The high speed controller 440 manages bandwidth-intensive operations for the computing device 400, while the low speed controller 460 manages lower bandwidth-intensive operations. Such allocation of duties is exemplary only. In some implementations, the high-speed controller 440 is coupled to the memory 420, the display 480 (e.g., through a graphics processor or accelerator), and to the high-speed expansion ports 450, which may accept various expansion cards (not shown). In some implementations, the low-speed controller 460 is coupled to the storage device 430 and a low-speed expansion port 490. The low-speed expansion port 490, which may include various communication ports (e.g., USB, Bluetooth, Ethernet, wireless Ethernet), may be coupled to one or more input/output devices, such as a keyboard, a pointing device, a scanner, or a networking device such as a switch or router, e.g., through a network adapter.

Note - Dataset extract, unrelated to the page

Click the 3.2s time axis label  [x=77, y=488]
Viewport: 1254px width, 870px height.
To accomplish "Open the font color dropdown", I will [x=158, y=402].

The computing device 400 may be implemented in a number of different forms, as shown in the figure. For example, it may be implemented as a standard server 400a or multiple times in a group of such servers 400a, as a laptop computer 400b, or as part of a rack server system 400c.

Various implementations of the systems and techniques described herein can be realized in digital electronic and/or optical circuitry, integrated circuitry, specially designed ASICs (application specific integrated circuits), computer hardware, firmware, software, and/or combinations thereof. These various implementations can include implementation in one or more computer programs that are executable and/or interpretable on a programmable system including at least one programmable processor, which may be special or general purpose, coupled to receive data and instructions from, and to transmit data and instructions to, a storage system, at least one input device, and at least one output device.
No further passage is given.